Create an action for an 'approval' policy

  • Release version: Xanadu
  • Updated August 1, 2024
  • 2 minutes to read

    • A policy that is triggered by one of the approval triggers can start approval workflows. The approval triggers are ( on Blueprint provision (approval), on Stack operation (approval), on Stack resource operation (approval), and on Task remediation .

    Before you begin

    Optional: Create one or more cloud policy groups.

    Configure a cloud policy rule and associated conditions.

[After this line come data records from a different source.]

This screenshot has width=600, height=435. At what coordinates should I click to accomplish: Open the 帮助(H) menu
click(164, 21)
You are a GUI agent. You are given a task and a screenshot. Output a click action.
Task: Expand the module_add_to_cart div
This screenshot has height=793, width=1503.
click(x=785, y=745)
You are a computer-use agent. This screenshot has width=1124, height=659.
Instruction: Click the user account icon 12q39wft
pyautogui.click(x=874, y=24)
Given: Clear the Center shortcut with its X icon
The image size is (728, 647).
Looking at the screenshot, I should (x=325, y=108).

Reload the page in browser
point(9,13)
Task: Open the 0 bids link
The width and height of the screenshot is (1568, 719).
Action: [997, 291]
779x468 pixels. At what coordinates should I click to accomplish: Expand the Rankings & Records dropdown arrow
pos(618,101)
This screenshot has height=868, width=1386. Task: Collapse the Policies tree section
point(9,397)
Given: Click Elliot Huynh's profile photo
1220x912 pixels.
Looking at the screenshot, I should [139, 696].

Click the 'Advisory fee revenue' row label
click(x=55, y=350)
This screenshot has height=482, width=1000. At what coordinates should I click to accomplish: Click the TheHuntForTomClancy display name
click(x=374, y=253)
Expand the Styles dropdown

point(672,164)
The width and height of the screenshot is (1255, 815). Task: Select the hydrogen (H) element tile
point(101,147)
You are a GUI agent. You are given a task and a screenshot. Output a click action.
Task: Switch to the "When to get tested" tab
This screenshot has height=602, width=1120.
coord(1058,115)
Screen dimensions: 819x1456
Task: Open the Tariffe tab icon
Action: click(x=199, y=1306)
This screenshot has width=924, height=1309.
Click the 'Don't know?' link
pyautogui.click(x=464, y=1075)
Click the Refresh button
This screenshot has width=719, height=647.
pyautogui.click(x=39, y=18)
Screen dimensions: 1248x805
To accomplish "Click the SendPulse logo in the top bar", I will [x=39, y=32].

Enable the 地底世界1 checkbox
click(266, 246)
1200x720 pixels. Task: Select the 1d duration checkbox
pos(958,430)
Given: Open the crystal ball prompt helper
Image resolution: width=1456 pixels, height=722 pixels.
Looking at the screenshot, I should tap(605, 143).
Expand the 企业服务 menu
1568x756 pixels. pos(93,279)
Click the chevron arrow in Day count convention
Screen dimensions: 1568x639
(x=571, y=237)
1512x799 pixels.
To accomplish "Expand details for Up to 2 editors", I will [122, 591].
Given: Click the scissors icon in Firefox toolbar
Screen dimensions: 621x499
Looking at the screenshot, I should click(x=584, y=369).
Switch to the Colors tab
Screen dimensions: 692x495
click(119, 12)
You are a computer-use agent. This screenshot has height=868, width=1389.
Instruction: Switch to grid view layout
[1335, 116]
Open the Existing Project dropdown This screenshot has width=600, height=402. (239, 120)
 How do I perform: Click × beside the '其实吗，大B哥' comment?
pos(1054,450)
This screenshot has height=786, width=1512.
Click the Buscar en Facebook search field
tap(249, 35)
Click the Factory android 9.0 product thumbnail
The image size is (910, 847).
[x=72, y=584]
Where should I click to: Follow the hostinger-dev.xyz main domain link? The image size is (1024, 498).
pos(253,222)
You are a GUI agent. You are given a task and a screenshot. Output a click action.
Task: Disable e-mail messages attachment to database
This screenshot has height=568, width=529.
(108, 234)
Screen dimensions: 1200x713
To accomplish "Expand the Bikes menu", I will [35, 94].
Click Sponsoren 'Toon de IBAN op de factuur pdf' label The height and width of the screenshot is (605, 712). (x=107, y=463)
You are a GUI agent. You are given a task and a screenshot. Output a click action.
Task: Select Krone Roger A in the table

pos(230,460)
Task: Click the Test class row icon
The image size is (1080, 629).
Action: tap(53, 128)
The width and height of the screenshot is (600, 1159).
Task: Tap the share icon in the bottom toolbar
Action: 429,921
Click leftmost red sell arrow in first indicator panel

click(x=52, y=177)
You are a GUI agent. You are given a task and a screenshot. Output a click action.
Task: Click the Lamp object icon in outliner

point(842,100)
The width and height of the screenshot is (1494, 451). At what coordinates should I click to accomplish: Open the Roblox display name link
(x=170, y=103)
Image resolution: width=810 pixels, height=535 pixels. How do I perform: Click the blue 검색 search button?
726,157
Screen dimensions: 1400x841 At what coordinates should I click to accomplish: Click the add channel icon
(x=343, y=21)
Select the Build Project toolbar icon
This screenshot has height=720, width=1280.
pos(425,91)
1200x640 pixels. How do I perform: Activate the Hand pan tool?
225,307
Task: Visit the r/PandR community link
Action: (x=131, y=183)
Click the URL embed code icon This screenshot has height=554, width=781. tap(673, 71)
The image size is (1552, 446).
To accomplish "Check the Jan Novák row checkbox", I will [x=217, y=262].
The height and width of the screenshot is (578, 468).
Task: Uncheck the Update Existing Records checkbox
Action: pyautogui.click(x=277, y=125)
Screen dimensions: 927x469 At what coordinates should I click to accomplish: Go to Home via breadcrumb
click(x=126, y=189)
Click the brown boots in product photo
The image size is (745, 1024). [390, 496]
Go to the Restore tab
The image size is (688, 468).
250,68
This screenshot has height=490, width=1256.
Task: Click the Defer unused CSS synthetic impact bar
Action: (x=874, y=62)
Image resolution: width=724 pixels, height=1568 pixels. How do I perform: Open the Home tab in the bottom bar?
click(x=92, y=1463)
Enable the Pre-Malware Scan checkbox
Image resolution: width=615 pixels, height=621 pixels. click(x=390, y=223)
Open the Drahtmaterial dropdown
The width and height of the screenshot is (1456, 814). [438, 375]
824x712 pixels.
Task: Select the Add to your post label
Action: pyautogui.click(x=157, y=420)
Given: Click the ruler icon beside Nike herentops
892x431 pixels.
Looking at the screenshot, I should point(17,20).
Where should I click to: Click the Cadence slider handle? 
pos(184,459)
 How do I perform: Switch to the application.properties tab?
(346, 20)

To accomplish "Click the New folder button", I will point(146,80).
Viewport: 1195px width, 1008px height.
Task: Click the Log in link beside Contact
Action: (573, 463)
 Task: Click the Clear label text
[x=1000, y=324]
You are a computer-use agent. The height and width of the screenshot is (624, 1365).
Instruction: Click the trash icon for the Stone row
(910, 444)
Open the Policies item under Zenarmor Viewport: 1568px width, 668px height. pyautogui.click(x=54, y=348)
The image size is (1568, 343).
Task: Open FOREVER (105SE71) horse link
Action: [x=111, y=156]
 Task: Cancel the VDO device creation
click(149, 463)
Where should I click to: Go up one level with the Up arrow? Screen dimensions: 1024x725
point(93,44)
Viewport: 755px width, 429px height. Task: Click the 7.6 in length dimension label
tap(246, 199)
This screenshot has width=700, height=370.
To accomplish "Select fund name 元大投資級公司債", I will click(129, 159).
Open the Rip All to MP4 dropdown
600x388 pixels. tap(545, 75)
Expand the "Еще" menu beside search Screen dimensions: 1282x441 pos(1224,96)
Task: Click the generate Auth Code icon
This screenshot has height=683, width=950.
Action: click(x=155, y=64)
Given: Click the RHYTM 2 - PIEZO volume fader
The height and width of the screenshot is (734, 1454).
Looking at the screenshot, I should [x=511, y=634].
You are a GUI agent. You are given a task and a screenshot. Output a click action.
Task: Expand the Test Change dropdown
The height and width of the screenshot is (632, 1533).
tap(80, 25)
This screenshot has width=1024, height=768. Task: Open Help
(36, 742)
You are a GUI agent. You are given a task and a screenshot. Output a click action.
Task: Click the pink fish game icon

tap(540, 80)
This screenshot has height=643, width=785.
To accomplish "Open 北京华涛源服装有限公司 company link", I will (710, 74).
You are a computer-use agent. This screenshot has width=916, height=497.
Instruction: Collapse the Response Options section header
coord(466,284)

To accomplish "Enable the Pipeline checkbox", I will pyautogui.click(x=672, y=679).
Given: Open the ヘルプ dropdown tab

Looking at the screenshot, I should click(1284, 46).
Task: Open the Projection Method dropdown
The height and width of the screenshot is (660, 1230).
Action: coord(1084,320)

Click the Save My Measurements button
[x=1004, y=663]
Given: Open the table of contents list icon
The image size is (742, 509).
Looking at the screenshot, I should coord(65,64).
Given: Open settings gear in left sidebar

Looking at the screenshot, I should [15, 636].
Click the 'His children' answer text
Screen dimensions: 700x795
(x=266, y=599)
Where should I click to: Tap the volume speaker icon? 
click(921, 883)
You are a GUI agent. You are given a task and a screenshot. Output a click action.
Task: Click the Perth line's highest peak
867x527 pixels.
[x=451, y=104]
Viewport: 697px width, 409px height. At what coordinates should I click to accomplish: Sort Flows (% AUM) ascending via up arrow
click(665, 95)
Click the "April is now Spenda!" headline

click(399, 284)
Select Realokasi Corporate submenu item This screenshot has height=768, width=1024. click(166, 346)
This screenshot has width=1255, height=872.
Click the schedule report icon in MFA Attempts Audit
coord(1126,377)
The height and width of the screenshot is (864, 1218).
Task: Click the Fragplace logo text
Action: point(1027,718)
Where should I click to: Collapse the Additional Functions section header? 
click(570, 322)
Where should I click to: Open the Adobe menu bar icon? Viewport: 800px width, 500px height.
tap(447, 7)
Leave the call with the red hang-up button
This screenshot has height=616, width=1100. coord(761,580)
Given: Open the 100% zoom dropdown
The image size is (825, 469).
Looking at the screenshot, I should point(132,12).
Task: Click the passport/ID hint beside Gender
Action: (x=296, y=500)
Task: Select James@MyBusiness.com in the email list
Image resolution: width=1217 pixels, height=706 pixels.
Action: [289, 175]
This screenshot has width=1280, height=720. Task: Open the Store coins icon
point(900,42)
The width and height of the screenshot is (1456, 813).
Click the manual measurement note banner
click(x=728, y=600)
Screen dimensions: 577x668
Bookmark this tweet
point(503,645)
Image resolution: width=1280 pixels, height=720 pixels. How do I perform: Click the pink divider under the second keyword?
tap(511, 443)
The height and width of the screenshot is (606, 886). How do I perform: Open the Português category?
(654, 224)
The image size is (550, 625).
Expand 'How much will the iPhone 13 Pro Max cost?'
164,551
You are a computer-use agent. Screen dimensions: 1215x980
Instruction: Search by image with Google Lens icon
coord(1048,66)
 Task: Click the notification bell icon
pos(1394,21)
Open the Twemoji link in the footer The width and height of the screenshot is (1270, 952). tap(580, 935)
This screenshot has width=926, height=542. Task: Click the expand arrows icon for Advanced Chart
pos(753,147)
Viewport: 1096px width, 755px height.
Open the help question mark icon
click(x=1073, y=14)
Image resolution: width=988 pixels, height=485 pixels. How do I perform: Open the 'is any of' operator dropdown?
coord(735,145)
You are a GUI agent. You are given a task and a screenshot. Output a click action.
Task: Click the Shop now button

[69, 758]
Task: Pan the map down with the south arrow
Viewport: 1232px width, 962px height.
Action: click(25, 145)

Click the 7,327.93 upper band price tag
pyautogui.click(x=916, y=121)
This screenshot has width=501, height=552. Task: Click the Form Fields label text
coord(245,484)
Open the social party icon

    Role required: sn_cmp.cloud_governor or admin

    About this task

    When multiple "approval" policies apply, the policies are applied in the following order. (The approval policies are on Blueprint provision (approval), on Stack operation (approval), on Stack resource operation (approval), and on Task remediation ):

    1. Only the first successful approval policy is applied and no other approval policies are applied.
    2. If the applied approval policy has multiple rules, only the first successful rule is used.
    3. If a rule has multiple actions, only the first successful action is performed.
    4. If the applied approval policy includes both a custom approval and a Service Now approval, only the custom approval process is performed.

    Procedure

    1. In the Cloud Admin Portal, navigate to Govern > Policies.
    2. Open a cloud policy and set the policy to the Draft state if needed.
    3. Open the rule that should perform the action and then click New on the Policy Rule Actions related list.
    4. On the popup, click Create for the type of action to perform.
      Create Action popup
    5. Select any of the following actions.
      • Custom Approval runs the workflow that you specify. The workflow should return a value of approved to complete the operation. Follow Service Now Approval for use case.
      • Service Now Approval supports differing approvers based on the trigger for the policy:
        Trigger Workflow Available approvers
        on Blueprint provision (approval) Cloud Approval Workflow
        • Manager Approval
        • Assignment Group
        • User (lock)
        on Stack operation (approval) Cloud Operation Change Request Workflow Assignment Group
        on Stack resource operation (approval) Cloud Operation Change Request Workflow Assignment Group
    6. On the Approval form, specify a unique and meaningful Action Name.
      Figure 1. Action in the rule
      Approval policy action
    7. If you select Custom Approval, specify the workflow and then click Submit and if you select ServiceNow Approval, specify who should approve the cloud activity.
      Table 1. Approval fields
      Field Description
      Manager Approval One or all of the following:
      • Select the Manager Approval check box to require the manager of the approver to also approve the request. The default approval workflow goes to the manager first, then to the group, and finally to the user.
      • Select a user group from the Assignment Group list.
      • Unlock the User lock, select a user from the list, then close the lock.
      Assignment group Select the assignment group that can approve the request. Any user in the group can approve the action using the default workflow. The approval then goes to the users in the User field.
      Note:
      Users in an assignment group that do not have the itil role still receive an approval record and notification by default, but they cannot perform the approval. Assign the itil role to any users or user groups that must make operational and provisioning approvals.
      User Select one or more users to whom the approval action applies. All selected users must approve the action using the default workflow.